CRONACA
I tentacoli dell'Isis sul Ticino. Perquisita anche la moschea di Viganello. L'imam sentito come persona informata sui fatti. Il turco-svizzero arrestato su ordine della Procura federale lavorava per l'agenzia di sicurezza che garantiva la sorveglianza al
Nuovi dettagli sulla clamorosa operazione che oggi ha visto impegnati in perquisizioni e interrogatori oltre cento agenti della Polizia federale e cantonale
BELLINZONA – I tentacoli dell’ISIS sembrano essere arrivati fino in Ticino. Due clamorose operazioni di polizia collegate l’una all’altra sono scattate oggi tra Camorino e Lugano, dove su ordine del Ministero pubblico della Confederazione in mattinata è stata perquisita anche la moschea di Viganello, il cui imam è stato interrogato come persona informata dei fatti. Questo, stando a fonti ufficiose di liberatv. Le operazioni hanno visto coinvolti oltre cento agenti tra polizia federale e cantonale.
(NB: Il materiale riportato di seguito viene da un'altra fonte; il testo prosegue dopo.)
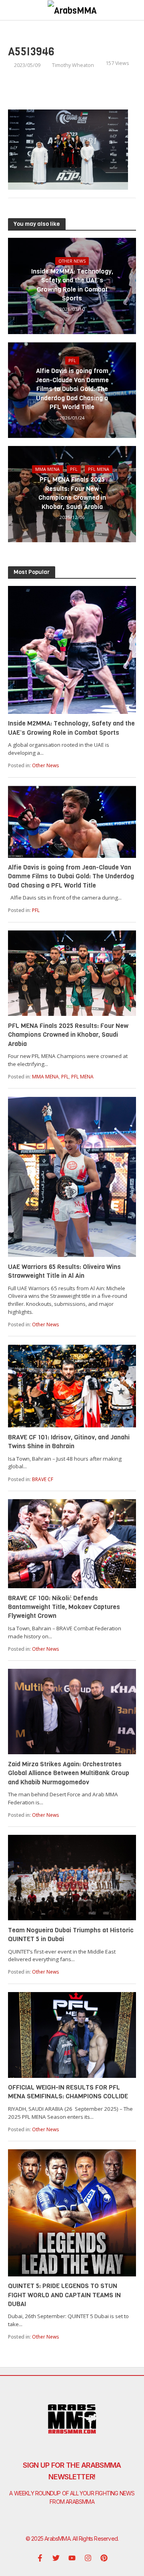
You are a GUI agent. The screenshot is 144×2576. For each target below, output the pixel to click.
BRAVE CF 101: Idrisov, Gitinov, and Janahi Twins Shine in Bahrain (69, 1441)
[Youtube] (72, 2558)
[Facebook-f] (40, 2558)
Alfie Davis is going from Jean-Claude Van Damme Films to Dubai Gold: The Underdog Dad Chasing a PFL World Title (72, 389)
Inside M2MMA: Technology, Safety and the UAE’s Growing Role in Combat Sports (72, 284)
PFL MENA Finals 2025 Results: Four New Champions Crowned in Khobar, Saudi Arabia (72, 493)
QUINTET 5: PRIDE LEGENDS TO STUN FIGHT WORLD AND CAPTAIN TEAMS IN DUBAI (64, 2295)
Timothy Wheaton (73, 65)
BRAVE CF (42, 1479)
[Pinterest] (104, 2558)
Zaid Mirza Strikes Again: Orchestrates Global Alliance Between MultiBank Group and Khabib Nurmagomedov (68, 1773)
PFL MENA (98, 469)
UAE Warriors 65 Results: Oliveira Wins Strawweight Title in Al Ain (64, 1271)
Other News (72, 261)
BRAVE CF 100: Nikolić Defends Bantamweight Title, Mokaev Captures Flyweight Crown (64, 1607)
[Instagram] (88, 2558)
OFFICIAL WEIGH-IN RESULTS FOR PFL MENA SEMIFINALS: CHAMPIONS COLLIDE (68, 2091)
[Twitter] (56, 2558)
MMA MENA (47, 469)
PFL (72, 360)
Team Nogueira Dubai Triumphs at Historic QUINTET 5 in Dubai (71, 1934)
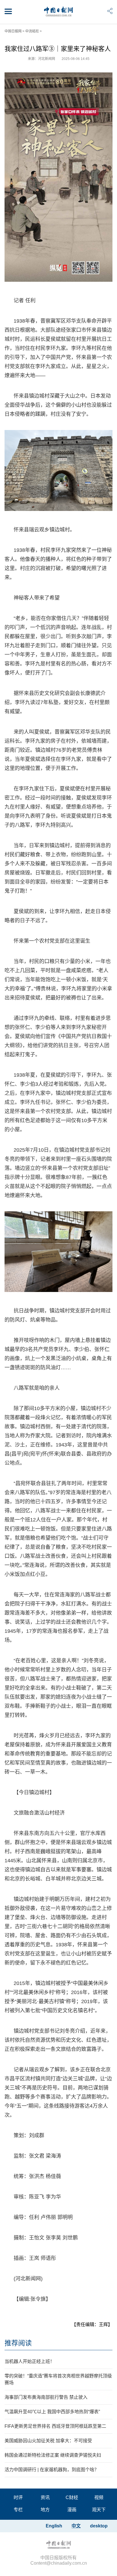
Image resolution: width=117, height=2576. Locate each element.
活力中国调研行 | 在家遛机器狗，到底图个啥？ (52, 2469)
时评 (18, 2497)
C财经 (72, 2497)
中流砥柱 (32, 31)
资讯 (45, 2497)
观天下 (99, 2509)
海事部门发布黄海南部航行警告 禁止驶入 (46, 2397)
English (54, 2525)
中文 (76, 2525)
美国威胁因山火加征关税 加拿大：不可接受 (48, 2440)
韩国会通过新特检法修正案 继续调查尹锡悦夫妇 (53, 2455)
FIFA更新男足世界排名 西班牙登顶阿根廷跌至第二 (55, 2426)
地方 (45, 2509)
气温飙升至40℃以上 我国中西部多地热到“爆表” (52, 2411)
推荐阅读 (18, 2343)
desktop (99, 2525)
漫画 (71, 2509)
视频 (98, 2497)
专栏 (18, 2509)
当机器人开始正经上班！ (30, 2361)
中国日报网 (13, 31)
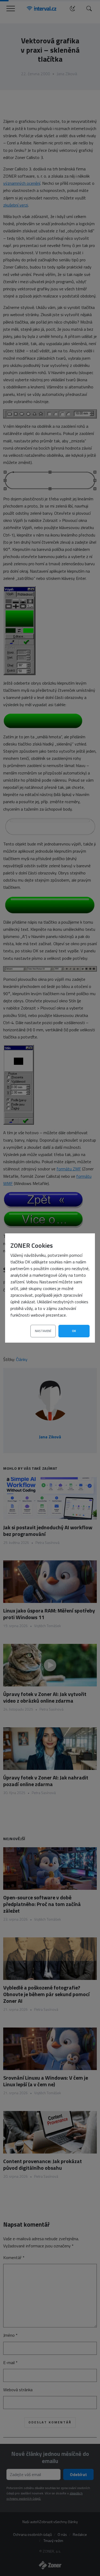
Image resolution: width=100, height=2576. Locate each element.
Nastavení (43, 1330)
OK (74, 1330)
Le manette sono scattate ai polsi di un uomo dalla doppia nazionalità, turca e svizzera. Un altro cittadino turco è coinvolto nelle indagini della Procura federale, ma non è stato arrestato, secondo il primo resoconto dell’operazione tracciato nel pomeriggio dagli inquirenti (
).

I reati ipotizzati sono infrazione alla legge che vieta i gruppi legati ad AlQaeda e allo Stato Islamico, sostegno o partecipazione a un’organizzazione criminale e violazione del divieto di rappresentazione di atti di cruda violenza. La magistratura federale sospetta che anche in Ticino siano state reclutate persone a sostegno dell’ISIS o di organizzazioni ad esso associate.

In contemporanea con l’informazione federale è giunta una nota della Polizia cantonale e della Procura ticinese che segnalavano il fermo del titolare di un’agenzia di sicurezza privata del Bellinzonese. Si tratta di un 36enne svizzero la cui società effettuava la sorveglianza al centro asilanti di Camorino (mandato già revocato). Nella loro nota gli inquirenti parlano di usura, sequestro di persona e atti di violenza nei confronti di almeno un richiedente asilo. Reati che sono emersi nell'ambito dell'inchiesta avviata dalla Procura federale, ma non è il 36enne la pedina di collegamento con l’inchiesta anti terrorismo.

Il legame tra le due operazioni è infatti l’uomo di doppia nazionalità, turca e svizzera, che lavorava come agente per la società il cui titolare è stato fermato nell’inchiesta parallela, e che nulla ha a che vedere con i reati di terrorismo. Si sospetta che l’uomo abbia contribuito a reclutare, forse anche tra i migranti con i quali è venuto a contatto durante la sua attività professionale, dei potenziali terroristi.